La tracklist parte subito benissimo con due brani di prog metal tecnico, raffinato e complesso, ovvero “Thorn In Your Pride” e “I Am”: sono certamente forti le influenze di Fates Warning e Dream Theater, ma la band riesce pure a mettere del suo, rielaborando, altresì, la lezione proveniente dall’ottima tradizione di prog metal di scuola tedesca (Sieges Even, Vanden Plas, Poverty’s No Crime, Ivanhoe, ecc.). In tale ottica, sono molto validi anche pezzi come “As Light Ceased To Exist” e “Voices Unheard”, ma aggiungeremmo anche la strumentale “Thirteen Years Of Silence”. Meno complessa ma sempre con belle atmosfere tipicamente Fates Warning è “Time To Breathe”, anch’essa abbastanza convincente.

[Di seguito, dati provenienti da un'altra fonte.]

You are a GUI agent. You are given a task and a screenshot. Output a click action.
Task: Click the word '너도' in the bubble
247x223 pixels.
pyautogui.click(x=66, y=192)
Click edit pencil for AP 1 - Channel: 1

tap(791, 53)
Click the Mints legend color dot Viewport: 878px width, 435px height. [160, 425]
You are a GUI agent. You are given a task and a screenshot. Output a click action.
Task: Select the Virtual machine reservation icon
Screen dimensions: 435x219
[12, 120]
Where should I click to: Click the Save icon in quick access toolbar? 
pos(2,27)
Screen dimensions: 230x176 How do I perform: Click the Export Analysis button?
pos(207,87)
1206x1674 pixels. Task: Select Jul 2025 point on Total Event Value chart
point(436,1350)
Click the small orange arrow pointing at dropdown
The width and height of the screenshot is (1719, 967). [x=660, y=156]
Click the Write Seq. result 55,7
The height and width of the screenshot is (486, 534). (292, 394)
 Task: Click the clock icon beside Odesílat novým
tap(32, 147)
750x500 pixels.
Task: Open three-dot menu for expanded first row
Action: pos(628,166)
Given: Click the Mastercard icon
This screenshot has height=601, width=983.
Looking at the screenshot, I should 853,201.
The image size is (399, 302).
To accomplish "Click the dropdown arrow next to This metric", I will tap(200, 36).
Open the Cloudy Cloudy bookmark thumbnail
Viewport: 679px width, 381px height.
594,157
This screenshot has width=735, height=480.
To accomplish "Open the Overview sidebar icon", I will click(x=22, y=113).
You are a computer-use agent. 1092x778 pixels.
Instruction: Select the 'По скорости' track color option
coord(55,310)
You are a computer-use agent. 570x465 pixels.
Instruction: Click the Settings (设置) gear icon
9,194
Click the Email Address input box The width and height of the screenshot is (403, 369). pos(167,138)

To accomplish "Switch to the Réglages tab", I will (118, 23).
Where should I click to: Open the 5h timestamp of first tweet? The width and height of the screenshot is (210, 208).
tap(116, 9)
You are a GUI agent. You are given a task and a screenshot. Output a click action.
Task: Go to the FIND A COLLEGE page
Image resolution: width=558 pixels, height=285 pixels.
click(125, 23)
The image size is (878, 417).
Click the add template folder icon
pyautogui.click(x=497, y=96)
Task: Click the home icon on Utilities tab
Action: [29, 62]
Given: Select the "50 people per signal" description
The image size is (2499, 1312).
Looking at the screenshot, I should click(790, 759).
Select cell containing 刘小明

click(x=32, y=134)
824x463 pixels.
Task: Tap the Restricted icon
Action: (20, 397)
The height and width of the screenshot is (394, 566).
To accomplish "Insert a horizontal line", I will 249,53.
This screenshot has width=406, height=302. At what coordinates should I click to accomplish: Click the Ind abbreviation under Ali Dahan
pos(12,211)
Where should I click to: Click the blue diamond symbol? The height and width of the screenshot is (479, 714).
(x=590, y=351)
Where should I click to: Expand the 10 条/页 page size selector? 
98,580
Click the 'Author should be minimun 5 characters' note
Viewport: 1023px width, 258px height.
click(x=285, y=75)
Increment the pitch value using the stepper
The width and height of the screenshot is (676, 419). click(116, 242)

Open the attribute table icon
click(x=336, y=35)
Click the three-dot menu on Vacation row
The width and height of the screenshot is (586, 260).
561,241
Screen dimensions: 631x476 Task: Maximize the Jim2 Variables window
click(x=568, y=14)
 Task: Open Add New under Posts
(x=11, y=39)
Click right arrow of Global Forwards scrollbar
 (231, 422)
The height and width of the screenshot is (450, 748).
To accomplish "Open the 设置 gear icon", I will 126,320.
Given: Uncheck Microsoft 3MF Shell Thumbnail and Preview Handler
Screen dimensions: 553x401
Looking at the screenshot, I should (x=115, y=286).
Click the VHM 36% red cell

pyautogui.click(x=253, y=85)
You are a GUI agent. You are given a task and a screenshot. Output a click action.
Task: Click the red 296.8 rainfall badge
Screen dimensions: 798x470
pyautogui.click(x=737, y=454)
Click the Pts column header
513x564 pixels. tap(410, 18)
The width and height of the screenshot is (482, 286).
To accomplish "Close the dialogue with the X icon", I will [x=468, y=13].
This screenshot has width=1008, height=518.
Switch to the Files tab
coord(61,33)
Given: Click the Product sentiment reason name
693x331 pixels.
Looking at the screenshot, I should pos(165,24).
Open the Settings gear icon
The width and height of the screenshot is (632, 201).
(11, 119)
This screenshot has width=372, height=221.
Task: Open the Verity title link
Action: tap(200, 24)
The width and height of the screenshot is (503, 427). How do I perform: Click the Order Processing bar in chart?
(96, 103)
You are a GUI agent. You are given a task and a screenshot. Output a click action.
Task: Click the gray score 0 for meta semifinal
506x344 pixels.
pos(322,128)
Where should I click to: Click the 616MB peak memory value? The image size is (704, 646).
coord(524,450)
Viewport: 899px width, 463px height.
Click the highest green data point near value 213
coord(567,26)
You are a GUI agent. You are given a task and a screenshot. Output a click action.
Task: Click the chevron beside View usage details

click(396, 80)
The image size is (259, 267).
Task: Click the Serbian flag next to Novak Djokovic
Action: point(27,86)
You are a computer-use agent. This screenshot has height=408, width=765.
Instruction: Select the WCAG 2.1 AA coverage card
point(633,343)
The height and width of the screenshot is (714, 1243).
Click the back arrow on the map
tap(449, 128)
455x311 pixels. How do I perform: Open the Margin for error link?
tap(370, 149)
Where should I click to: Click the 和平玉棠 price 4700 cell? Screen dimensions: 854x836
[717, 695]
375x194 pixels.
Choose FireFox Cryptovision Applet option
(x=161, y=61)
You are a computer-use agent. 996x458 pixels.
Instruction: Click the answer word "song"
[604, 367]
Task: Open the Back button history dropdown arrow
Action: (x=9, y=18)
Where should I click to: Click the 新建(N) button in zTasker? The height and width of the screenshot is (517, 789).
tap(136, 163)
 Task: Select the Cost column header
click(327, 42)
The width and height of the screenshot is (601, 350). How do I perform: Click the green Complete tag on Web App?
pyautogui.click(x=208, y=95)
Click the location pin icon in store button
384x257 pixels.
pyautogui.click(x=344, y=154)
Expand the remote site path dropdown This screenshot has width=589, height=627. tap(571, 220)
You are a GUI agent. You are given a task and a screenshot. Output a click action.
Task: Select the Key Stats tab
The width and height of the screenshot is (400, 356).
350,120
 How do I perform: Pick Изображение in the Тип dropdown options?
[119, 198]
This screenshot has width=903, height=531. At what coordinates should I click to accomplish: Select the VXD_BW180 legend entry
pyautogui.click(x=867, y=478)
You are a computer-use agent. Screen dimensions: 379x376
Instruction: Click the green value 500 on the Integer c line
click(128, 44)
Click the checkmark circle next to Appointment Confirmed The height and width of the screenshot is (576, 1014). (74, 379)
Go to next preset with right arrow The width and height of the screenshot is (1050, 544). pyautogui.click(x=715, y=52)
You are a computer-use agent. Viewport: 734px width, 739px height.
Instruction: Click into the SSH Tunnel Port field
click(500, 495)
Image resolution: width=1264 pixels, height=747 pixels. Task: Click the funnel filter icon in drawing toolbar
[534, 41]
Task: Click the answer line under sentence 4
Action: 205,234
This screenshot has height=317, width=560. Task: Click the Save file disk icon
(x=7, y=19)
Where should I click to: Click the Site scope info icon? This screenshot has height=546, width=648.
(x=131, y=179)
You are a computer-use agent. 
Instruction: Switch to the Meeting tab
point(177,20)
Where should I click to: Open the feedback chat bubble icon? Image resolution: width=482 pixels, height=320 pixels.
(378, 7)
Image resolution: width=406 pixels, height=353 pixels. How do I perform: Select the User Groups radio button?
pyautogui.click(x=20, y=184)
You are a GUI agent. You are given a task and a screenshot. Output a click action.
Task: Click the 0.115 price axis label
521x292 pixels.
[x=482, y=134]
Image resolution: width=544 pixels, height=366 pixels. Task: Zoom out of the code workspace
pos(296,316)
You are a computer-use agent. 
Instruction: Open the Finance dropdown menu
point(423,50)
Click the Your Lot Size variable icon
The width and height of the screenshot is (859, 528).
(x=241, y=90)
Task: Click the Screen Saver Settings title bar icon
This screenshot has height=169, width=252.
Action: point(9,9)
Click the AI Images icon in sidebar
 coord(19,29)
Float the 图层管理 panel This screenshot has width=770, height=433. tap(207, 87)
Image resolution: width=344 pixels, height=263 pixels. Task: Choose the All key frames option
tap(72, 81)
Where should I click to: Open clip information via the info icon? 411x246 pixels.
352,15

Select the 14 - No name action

In generale, l’intesa tra i musicisti è ottima: ci convince la sezione ritmica, se vogliamo piuttosto insolita, composta da Landenburg e da Kristoffer Gildenlow, ma ci convince ancora più l’intesa tra Ballnus e il tastierista Weißgerber: proprio quest’ultimo, davvero straordinario con arpeggi, assoli, tappeti, tra tastiere, hammond e splendide evoluzioni di piano, riteniamo abbia apportato un significativo valore aggiunto alla buona riuscita di queste tracce. Dove a nostro avviso invece i Philosophobia riescono meno bene, è quando provano ad introdurre una vena più atmosferica, quando cercano di spostare il focus su un approccio più emozionale delle composizioni: sotto questo profilo, non ci sembrano centrare pienamente l’obiettivo e ne sono riprova brani come “Between The Pines” (peraltro, uno dei brani di più recente composizione) e “Within My Open Eyes”. A proposito di quest’ultima, peraltro, possiamo aggiungere che l’inizio è costruito attorno al tema di una sonata di Beethoven, che poi non viene però sviluppato per essere invece sostituito da una nuova parte. Inoltre, attorno ai quattro minuti c’è una pausa così lunga da indurci a pensare inizialmente che si trattasse di una sorta di breve ghost-track piuttosto che il prosieguo del brano.
Ad ogni modo, nell’insieme questo album di debutto ci è piaciuto e speriamo sinceramente che quello dei Philosophobia non sia un semplice progetto estemporaneo ma che possa invece avere un seguito con una line-up stabile.